耳を疑った。正気の沙汰ではない。こんな連中の仲間になったら、人の道を逸れてしまう。
ルーヴィックは頭を下げ、黙ったままだったが、エスターはニンマリと口角を吊り上げる。
「いいでしょう。では、誓いを」
そう宣言すると、信徒が器を持ってくる。
エスターは器を受け取り一口飲むと、ニックへ渡した。
彼は何の躊躇もなく中身を飲む。
そして、その器はルーヴィックにも回ってきた。
嫌だ。とは思いながらも、体が言うことを効かない。
震える手で器を手に取ると、ゆっくりと口に近づける。
湯気が立つ器の中身は、粘性の液体で得体の知れない固形物も入っている。おそらくは中央の釜で煮詰まれていた物だろう。内容が何であれ、気持ちが悪い。

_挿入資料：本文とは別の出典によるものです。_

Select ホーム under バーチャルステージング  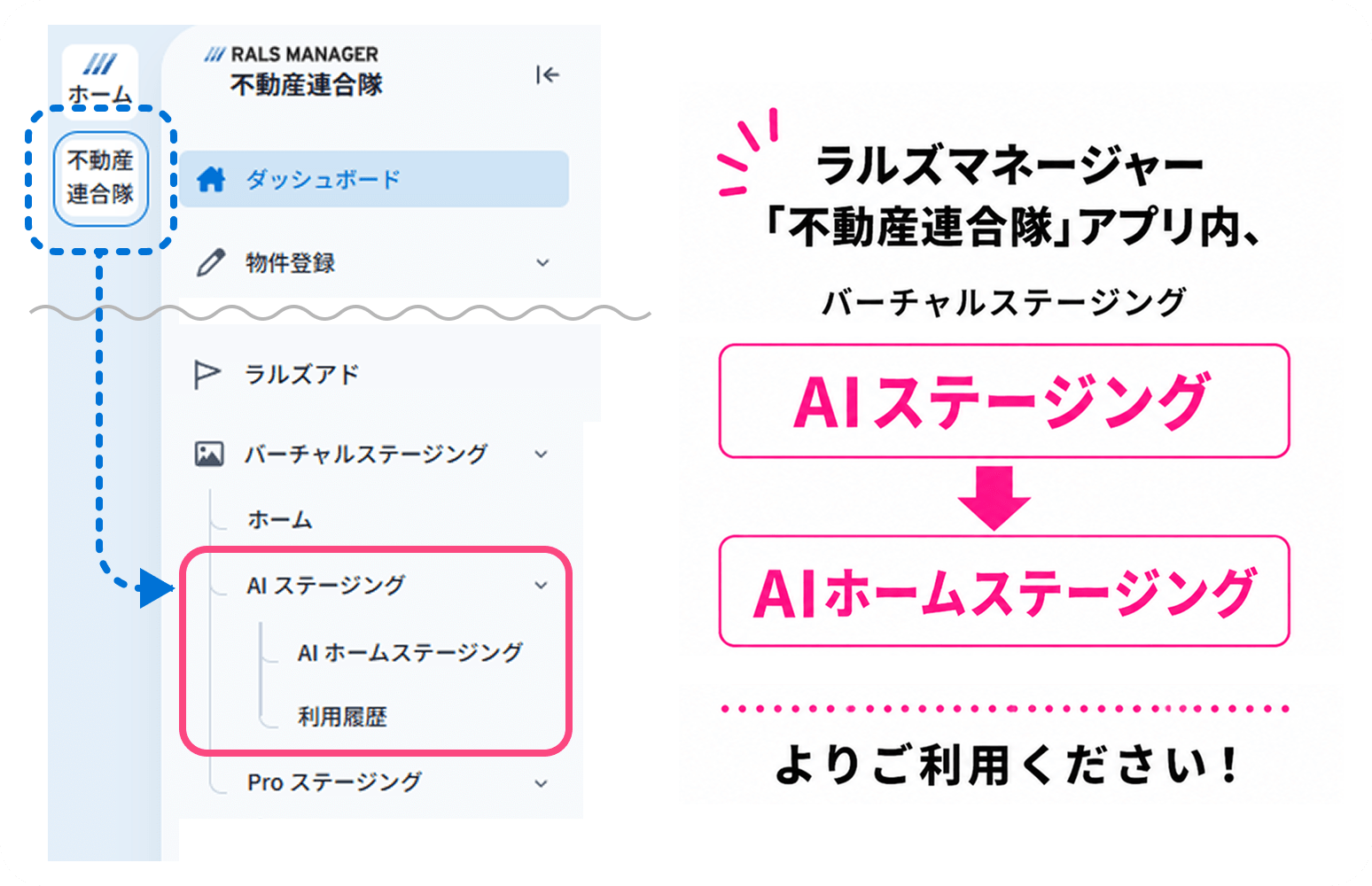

だが、そんな本心とは裏腹に、体はその液体を欲するように動いた。
器の端が口に触れた瞬間……。
「アチッ!」
まるで焼いた鉄を胸に押し付けられたかのような痛みに、思わずルーヴィックは器を落とした。
瞬間、先ほどまで靄のかかっていた頭が晴れ渡り、感情と共に思考が戻ってくる。
胸を確認するが火傷などは見られない。
「あぁー。この子はダメだな」
ルーヴィックの胸にかかった十字架を見ながら、エスターは言った。先ほどとはまるで別人のように、冷たく感情のない声で。
信徒の狂気に満ちた目の中に、明らかな敵意が宿るのが分かる。
思考が戻ったことで、体の自由も利くようになっている。
瞬時に身を翻し、先ほどの扉まで素早く逃げようとするが、人の壁が立ちはだかった。思わず腰に手を伸ばしたが、ガンベルトは奪われている。
舌打ちしながら周囲を観察。
ニックは膝を付き祈るような姿勢のまま動く気配がない。
助けたいが今は無理だ。
ルーヴィックは迫る信徒を避け、戻ることを諦めてさらに奥へと逃げた。
「逃がしちゃダメよ。遊び甲斐がありそうな子なんだから」
引きつったような笑い方をしながら、エスターが楽しそうに言う。
追いかける信徒の圧を背中に感じながらも、ルーヴィックは闇の奥へと逃げるしかなかった。